Did you know that what you eat affects your brain-health? While that may sound scary, it can actually be empowering to know you can take positive steps to augment your cognitive performance, memory and mental health through your food choices.

In speaking with Dr. Richard Bazinet, a neuroscientist in the Department of Nutrition at University of Toronto’s School of Medicine, we asked about food and brain health. He said the foods that are good for heart-health are generally also good for your brain. This would include the Mediterranean Diet and eating whole foods while avoiding processed and sugary foods. This is good news knowing that by taking care of your heart, you are getting a two-for-one deal by also caring for your brain.

Dr. Bazinet went on to say that grass-fed beef and pasture-raised chickens contain a healthier fat profile for our brain and heart health than grain-fed animals. The key is the higher Omega 3 fat relative to Omega 6 in naturally raised meat and dairy products. Omega 3 fats can also be found in cold-water fish like salmon, walnuts, and seeds like flax, chia and hemp. These seeds were key ingredients in brain-healthy smoothies made at UCC for Mental Health Week.
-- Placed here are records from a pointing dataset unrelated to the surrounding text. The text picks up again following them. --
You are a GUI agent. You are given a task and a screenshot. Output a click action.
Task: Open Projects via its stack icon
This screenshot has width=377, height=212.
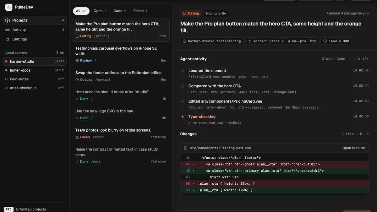tap(8, 20)
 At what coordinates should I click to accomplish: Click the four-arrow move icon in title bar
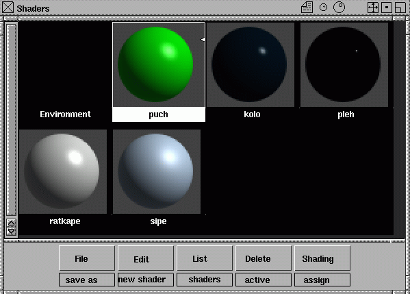[373, 8]
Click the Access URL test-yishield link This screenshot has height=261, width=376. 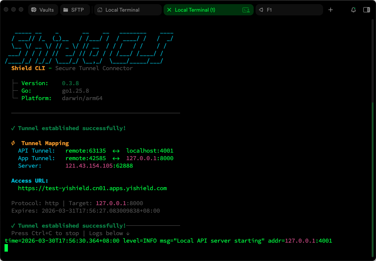tap(92, 188)
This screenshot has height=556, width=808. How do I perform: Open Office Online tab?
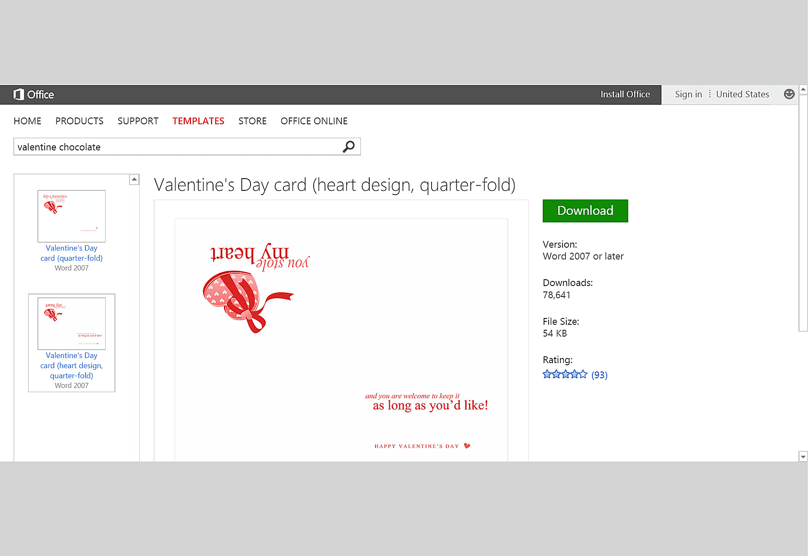tap(314, 121)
For Mental Health Week, the boys had the opportunity to sign up for workshops including mindfulness, yoga, art therapy, chair massage, drumming circle, dance revolution, comedy, sports, and concussion awareness. Sixty of the boys participated in a smoothie-making workshop using ingredients that promote brain health. The workshop was lead by parent and nutritionist Nathalie Niddam. (See recipes below.)

Niddam emphasized the health benefits of the ingredients in the smoothies and offered great tasting alternatives to using sugar. Most of all, she suggested the boys have fun making up their own smoothie recipes. As such, we have created a formula for how to make your own smoothie recipe, being sure to include all the key elements for nutrition and great taste.

If you are interested in reading about which 10 foods to eat to protect brain health and which five to avoid, according to the MIND Diet from Rush University Medical Center in Chicago, click here.

You might feel good knowing that UCC’s Lower Dining Hall offers healthy smoothies every day while many other brain-health promoting ingredients are available at all the dining outlets, including leafy greens, whole grains, fish and legumes.

Create Your Own Smoothie

For fun and to cater to your own tastes, create your own smoothie recipe following a formula, as an alternative to following a set recipe.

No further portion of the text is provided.